▶ Problem to solve
Word for word, restate every line of the listing that follows.

++++ Data listing

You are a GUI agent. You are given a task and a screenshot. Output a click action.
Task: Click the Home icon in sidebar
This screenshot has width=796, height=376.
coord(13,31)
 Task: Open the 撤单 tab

++++++++

▶ Answer
You are a GUI agent. You are given a task and a screenshot. Output a click action.
Task: Click the Home icon in sidebar
This screenshot has width=796, height=376.
coord(13,31)
 Task: Open the 撤单 tab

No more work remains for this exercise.